Constitutional Patriotism offers a bold theory of citizenship and civic allegiance for today’s culturally diverse liberal democracies. Rejecting conventional accounts of liberal nationalism and cosmopolitanism, Jan-Werner Müller argues for a form of political belonging centered on universalist norms, adapted for specific constitutional cultures. At the same time, he presents a novel approach to thinking about political belonging and the preconditions of democratic legitimacy beyond the nation-state. The book takes the development of the European Union as a case study, but its lessons apply also to the United States and other parts of the world.
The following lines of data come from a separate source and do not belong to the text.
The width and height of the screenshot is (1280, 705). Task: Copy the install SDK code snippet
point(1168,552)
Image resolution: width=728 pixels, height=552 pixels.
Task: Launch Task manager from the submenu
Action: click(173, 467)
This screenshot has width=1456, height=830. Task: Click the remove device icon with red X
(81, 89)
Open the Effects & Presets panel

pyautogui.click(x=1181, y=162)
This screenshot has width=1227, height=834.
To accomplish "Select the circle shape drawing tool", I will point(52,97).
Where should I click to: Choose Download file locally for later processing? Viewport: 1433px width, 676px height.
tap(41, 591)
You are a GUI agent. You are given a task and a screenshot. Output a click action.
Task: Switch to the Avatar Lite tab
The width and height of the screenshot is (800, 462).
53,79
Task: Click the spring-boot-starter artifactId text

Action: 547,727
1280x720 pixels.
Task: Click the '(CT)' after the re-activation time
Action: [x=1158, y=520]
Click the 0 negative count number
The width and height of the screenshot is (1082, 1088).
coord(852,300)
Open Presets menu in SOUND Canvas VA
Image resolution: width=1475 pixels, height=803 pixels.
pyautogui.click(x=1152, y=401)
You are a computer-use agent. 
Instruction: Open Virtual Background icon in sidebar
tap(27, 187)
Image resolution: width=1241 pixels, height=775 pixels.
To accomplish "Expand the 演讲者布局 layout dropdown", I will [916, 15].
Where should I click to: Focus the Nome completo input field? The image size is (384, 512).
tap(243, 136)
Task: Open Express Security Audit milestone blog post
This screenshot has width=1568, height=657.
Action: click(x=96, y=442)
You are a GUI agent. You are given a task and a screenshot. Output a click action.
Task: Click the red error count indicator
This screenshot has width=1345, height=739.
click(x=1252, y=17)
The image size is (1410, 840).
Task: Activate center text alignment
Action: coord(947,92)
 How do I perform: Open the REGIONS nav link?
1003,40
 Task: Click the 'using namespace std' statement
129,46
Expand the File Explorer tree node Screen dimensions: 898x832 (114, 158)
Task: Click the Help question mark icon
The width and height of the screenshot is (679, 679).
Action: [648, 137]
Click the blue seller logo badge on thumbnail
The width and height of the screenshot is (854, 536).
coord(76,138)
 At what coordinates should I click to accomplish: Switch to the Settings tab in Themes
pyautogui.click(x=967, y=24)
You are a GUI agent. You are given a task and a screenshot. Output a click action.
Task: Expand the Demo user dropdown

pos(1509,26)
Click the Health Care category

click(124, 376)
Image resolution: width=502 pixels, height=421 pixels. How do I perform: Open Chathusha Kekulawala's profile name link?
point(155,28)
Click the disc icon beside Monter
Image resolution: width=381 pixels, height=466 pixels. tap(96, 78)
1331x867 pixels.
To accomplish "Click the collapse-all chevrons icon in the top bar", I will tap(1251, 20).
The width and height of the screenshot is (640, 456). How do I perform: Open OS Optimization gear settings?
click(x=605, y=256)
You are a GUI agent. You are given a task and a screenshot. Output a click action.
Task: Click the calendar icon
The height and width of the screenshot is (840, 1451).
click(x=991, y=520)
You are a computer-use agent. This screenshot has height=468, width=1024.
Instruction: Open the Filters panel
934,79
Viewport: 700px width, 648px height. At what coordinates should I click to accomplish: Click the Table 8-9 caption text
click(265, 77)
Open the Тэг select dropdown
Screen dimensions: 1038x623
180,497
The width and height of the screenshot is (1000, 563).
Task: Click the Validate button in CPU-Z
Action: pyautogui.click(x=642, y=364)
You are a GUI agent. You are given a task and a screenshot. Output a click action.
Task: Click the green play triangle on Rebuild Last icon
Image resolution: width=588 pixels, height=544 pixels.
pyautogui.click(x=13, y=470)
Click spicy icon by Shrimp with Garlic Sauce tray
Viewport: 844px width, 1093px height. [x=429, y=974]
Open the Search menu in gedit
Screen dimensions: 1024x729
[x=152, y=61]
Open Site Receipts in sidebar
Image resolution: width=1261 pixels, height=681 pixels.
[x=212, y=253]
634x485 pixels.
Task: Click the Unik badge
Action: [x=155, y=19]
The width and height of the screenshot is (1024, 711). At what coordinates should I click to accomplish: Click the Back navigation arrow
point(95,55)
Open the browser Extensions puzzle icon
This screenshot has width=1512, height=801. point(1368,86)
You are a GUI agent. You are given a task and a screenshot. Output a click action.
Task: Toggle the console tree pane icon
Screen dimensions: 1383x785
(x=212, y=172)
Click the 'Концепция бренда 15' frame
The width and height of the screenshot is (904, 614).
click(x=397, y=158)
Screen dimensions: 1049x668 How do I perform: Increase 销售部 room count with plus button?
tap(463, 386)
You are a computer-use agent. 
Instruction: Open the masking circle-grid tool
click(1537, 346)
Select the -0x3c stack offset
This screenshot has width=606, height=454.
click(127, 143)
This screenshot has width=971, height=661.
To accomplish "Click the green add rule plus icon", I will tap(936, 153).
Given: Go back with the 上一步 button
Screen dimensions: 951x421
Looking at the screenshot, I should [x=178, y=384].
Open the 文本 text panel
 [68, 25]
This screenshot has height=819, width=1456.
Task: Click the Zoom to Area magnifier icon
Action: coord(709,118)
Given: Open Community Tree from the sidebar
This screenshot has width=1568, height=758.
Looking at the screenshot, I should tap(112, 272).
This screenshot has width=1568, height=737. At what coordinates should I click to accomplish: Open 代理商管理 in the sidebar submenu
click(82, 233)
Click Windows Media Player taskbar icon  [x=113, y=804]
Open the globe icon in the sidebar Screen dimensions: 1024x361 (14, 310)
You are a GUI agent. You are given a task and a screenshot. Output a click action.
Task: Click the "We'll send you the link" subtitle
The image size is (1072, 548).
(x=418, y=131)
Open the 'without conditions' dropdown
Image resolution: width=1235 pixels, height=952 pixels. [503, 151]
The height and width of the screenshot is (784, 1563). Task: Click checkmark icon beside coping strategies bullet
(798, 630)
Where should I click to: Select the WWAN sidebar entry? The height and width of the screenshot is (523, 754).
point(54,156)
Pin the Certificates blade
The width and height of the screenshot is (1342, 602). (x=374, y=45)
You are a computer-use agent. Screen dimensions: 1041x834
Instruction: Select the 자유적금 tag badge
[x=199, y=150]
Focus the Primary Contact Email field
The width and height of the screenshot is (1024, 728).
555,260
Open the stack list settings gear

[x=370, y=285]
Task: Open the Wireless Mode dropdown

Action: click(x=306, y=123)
Müller’s essay starts with an engaging historical account of the origins and spread of the concept of constitutional patriotism-the idea that political attachment ought to center on the norms and values of a liberal democratic constitution rather than a national culture or the “global human community.” In a more analytical part, he then proposes a critical conception of citizenship that makes room for dissent and civil disobedience while taking seriously a polity’s need for stability over time. Müller’s theory of constitutional patriotism responds to the challenges of the de facto multiculturalism of today’s states—with a number of concrete policy implications about immigration and the preconditions for citizenship clearly spelled out. And it asks what civic empowerment could mean in a globalizing world.

Jan-Werner Müller teaches politics at Princeton University. His books include What Is Populism?; Democracy Rules; Street, Palace, Square: The Architecture of Democratic Spaces; and Contesting Democracy: Political Ideas in Twentieth-Century Europe. He contributes regularly to the London Review of Books, The Guardian, and Foreign Policy.